Surgeons have successfully repaired the spines of two unborn children in the United Kingdom weeks before their birth BBC reported
The two surgeries that were performed this summer by a team of 30 physicians in the University College Hospital in London, is the first of its kind in the UK.
The babies suffered from a condition known as spina bifida.
The condition develops during pregnancy when the unborn child's bones do not form properly. This creates a gap that leaves the spinal cord unprotected.
It can cause the baby's spinal fluid to leak and endanger the brain's development.
Spina bifida is usually treated at birth, but research has shown this. Early repair of the baby's spine can stop the loss of cerebrospinal fluid, giving the child a better chance of a better life.
During the procedure, doctors cut an opening in the mother's abdomen and then puncture the gap between the babies along the spine.
The surgeries reduced the likelihood of babies going through more surgery to empty fluid from their brain later in life. It is also assumed that the operations improve their motor function at two and a half years.
"There were some children who had grown up after a fetal surgery who went for a walk, and one would not expect them to run if they would not have had it, "said Anne David, from UCL.
The hospital said the women and babies are recovering well now.
The procedure usually takes one and a half hours, but it carries the risk of premature labor. Researchers are now researching less invasive methods.
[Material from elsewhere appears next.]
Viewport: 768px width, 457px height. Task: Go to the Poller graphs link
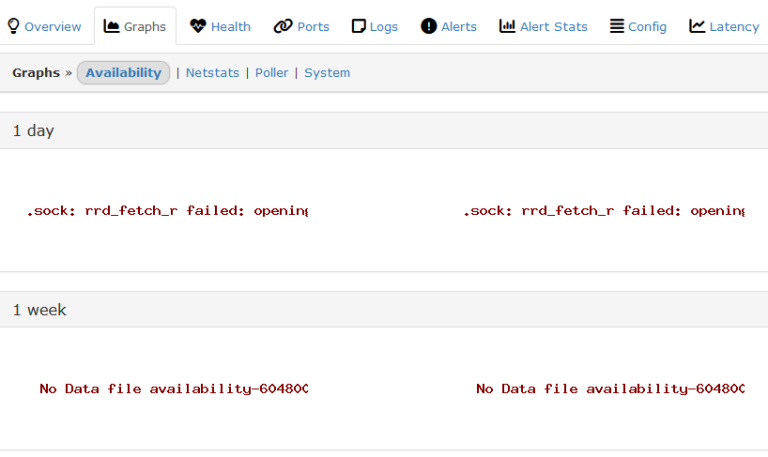[271, 73]
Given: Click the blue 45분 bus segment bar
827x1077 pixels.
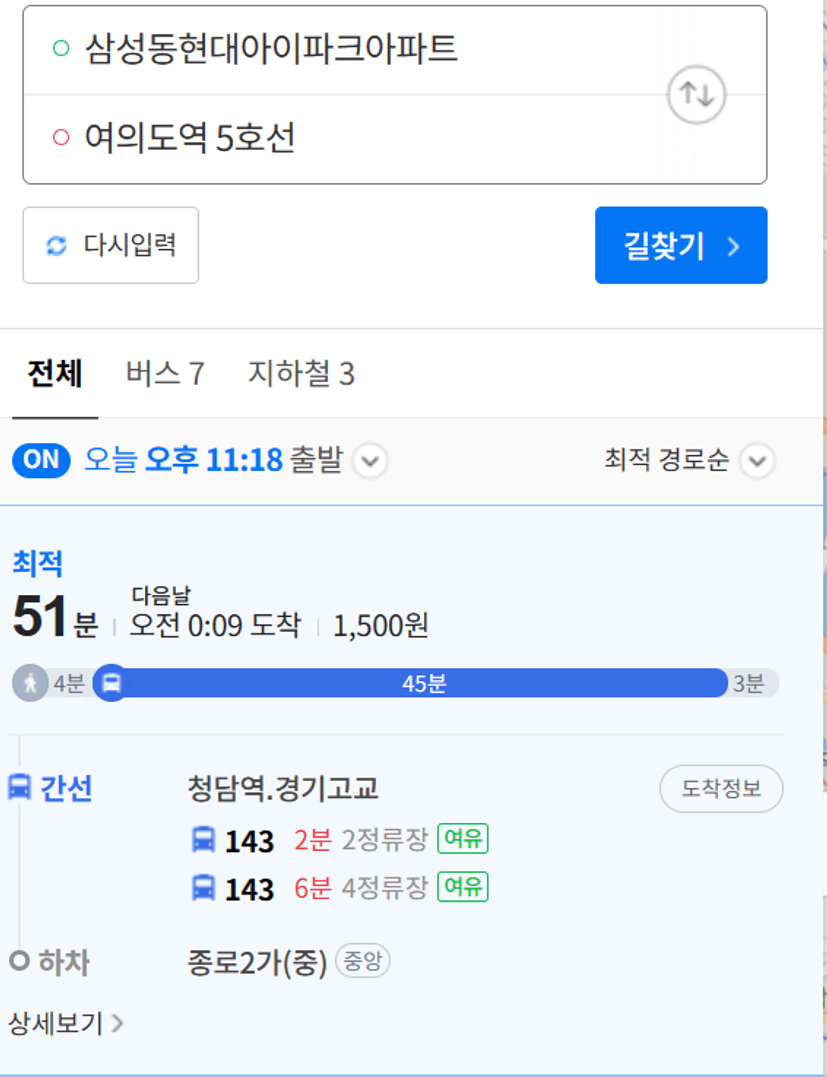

Mothers had to go to the United States, Belgium or Switzerland earlier for the operation, but David, who has been working to bring the case to the UK for three years, said that women are no longer from the United Kingdom leave, which means less costs. The women can also have the comfort of having their family with them.
According to The Telegraph the surgical team traveled earlier to Belgium to train in a facility in Leuven, where more than 40 of them were operations already performed.
The operation will be made available to patients via the Prenatal Therapy Center at the Great Ormond Street Hospital and UCLH, and this will be made possible through donations from the hospital's charities.
Donald Peebles, UCLH's clinical director of women's health, said the £ 450,000 fund has provided training for the surgical team and will fund the operation of the first 10 patients.